Então ele extrai sua conclusão pretendida. Isso é evidente por si mesmo.
- Mas em toda (299a).
Em seguida, ele mostra que esta ciência, embora considere todos os entes, ocupa-se principalmente das substâncias. Ele usa o seguinte argumento. Toda ciência que trata de muitas coisas referidas a uma coisa principal ocupa-se própria e principalmente daquela coisa principal da qual as outras dependem para existir e da qual derivam seu nome; e isso é verdade em todos os casos. Mas a substância é o tipo primário de ente. Logo, o filósofo que considera todos os entes deve considerar primária e principalmente os princípios e causas das substâncias. Portanto, sua consideração estende-se primária e principalmente às substâncias.
- Agora, de toda (300).
Então ele mostra, pelo seguinte argumento, que é tarefa do primeiro filósofo considerar todas as substâncias. Há um sentido e uma ciência para todas as coisas pertencentes a uma classe; por exemplo, a visão ocupa-se de todas as cores, e a gramática de todas as palavras. Portanto, se todos os entes de alguma forma pertencem a uma classe, todas as espécies de ente devem pertencer à consideração de uma ciência que é uma ciência geral, e diferentes espécies de ente devem pertencer às diferentes espécies dessa ciência.
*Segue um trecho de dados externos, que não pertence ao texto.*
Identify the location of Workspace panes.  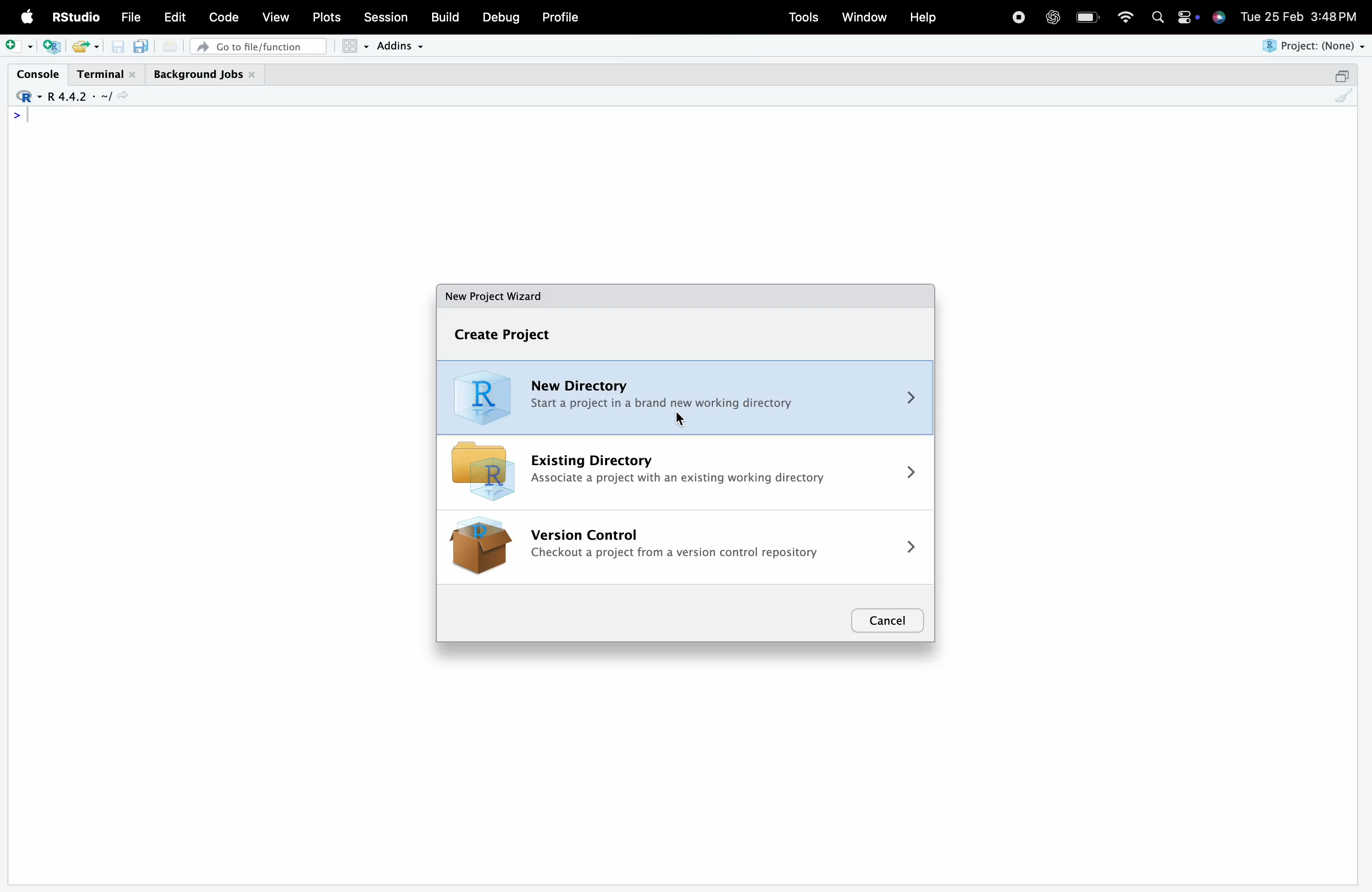
(355, 46).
Ele diz isso porque não é necessário que uma ciência considere todas as espécies de um gênero segundo as notas especiais de cada espécie individual, mas apenas na medida em que concordam genericamente. Mas, segundo suas notas específicas, as diferentes espécies de um gênero pertencem às ciências especiais, como ocorre no presente caso. Pois, na medida em que todas as substâncias são entes ou substâncias, pertencem à consideração desta ciência; mas, na medida em que são um tipo particular de substância, como um leão ou um boi, pertencem às ciências especiais.